The interior minister is positioning himself for the 2007 presidential election on a program of right-wing economic reforms, repressive “law and order” measures, and anti-immigrant, racist scapegoating. Sarkozy has demonstratively overseen the police repression against the anti-CPE movement, posing for the cameras with riot police at recent mass protests. More than 3,000 people have been arrested in connection with the demonstrations, including 383 in Paris and 243 in other cities yesterday.

At the same time, while supporting the CPE, he has criticized Prime Minister Villepin’s tactics, attacking him, in particular, for failing to negotiate with the unions prior to the vote on the measure in the National Assembly.

The issues at stake in the present struggle go beyond the immediate question of the CPE. Laurence Parisot, head of the employers’ association MEDEF, spoke for the entire French bourgeoisie when she declared that irrespective of what happens with the CPE, further measures against workers of all ages must be implemented.

“The one merit of the crisis is that people have understood that there are real problems in our labour market,” she declared. “I’m convinced that France can undertake the reforms it needs.”

Parisot’s comments were echoed by Eric Chaney, economist at Morgan Stanley, an international investment bank. “The debate about labour market reform is now open,” he said. “It is very hard to imagine that the campaign for next year’s presidential elections can skirt this issue.”
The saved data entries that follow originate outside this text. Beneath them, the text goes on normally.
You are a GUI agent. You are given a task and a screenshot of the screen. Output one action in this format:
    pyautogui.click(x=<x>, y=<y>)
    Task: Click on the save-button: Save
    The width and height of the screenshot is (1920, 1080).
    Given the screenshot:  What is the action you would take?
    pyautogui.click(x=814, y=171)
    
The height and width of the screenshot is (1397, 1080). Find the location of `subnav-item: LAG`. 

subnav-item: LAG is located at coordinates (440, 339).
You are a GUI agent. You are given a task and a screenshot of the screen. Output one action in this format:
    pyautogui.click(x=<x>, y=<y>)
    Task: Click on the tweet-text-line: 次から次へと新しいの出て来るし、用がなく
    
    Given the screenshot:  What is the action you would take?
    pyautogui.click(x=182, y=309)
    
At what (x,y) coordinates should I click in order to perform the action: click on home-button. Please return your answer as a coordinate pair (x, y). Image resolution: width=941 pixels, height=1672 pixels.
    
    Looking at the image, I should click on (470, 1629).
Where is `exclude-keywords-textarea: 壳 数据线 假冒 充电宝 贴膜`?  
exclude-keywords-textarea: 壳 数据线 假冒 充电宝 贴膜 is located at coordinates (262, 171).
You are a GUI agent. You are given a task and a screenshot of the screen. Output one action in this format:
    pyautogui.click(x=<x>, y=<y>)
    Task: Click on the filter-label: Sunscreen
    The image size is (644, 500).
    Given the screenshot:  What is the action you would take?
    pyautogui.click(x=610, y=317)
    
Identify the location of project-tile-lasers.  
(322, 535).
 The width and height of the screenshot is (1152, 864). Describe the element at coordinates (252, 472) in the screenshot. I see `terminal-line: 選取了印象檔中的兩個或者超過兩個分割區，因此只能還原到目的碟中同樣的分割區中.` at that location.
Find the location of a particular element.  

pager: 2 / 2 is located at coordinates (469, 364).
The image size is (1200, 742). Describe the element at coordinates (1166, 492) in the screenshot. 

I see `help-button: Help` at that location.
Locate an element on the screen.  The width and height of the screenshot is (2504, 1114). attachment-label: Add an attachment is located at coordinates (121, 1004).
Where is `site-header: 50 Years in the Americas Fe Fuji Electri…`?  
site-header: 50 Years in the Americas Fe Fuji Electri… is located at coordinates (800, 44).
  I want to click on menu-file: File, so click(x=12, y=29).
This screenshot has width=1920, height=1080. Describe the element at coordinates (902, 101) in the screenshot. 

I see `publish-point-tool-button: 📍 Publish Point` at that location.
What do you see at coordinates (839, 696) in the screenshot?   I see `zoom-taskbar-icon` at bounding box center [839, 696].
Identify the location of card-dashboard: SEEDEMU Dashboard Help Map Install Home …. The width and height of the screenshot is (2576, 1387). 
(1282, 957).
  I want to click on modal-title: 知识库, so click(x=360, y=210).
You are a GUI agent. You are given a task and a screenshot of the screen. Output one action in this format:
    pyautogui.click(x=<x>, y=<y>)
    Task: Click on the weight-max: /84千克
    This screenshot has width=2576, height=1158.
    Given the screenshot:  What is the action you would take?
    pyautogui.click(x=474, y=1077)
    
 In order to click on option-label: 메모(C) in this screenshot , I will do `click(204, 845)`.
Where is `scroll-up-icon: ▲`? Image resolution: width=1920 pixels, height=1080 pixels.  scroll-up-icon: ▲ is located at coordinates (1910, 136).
The struggle against the CPE has brought to the surface the essential and irreconcilable conflict between the needs and interests of the working class—for decent and secure jobs, health care, pensions, education, a future for the youth without war and repression—and the demands of a financial oligarchy whose wealth and power are based on a failed system—capitalism. This conflict cannot be resolved in the interests of the workers and youth so long as the present government, and the entire political establishment, remains in power. What is required is a conscious struggle for a workers’ government and the reorganization of society on socialist foundations.

The particular role of the “far left” parties—the LCR and Lutte Ouvrière (LO)—is to obscure these political truths, conceal from the masses the treachery of the unions and the official left parties, and politically disarm the mass movement.

The LCR was a signatory to a leaflet distributed at Tuesday’s demonstrations in the name of eleven left and radical organizations, including the Socialist and Communist parties, which reproduced the grovelling appeal made by these organizations on the eve of Chirac’s speech for the French president to retract the CPE. There could be no clearer demonstration of political bankruptcy than issuing such a statement even after Chirac had rejected it.

Lutte Ouvrière has demonstrated its prostration and political opportunism throughout the CPE crisis. The LO responded to Chirac’s promulgation of the CPE by issuing a brief statement promoting the illusion that more pressure from the streets would be sufficient to defeat the government’s attacks. It declared: “The only answer to give to Chirac and Villepin is to make the day of strikes and demonstrations on April 4 an even more demonstrable success than that of March 28.”

While refusing to publicly endorse the coming talks between the unions and the government and keeping organizationally aloof from the group of eleven left organizations headed by the Socialist Party and the Communist Party, the LO advances no alternative perspective, helping, in practice, to channel the mass opposition behind the labour bureaucracies.

On Tuesday’s day of action, supporters of the World Socialist Web Site distributed thousands of copies of the statement “A socialist strategy for workers’ power: the only answer to France’s ‘First Job Contract’“. The statement explained, “The popular movement against the CPE has exposed the falsity of any perspective based on pressuring the government to reverse itself, and posed point blank the need to bring the government down and replace it with a government genuinely controlled by the working class and committed to a program that defends its interests.”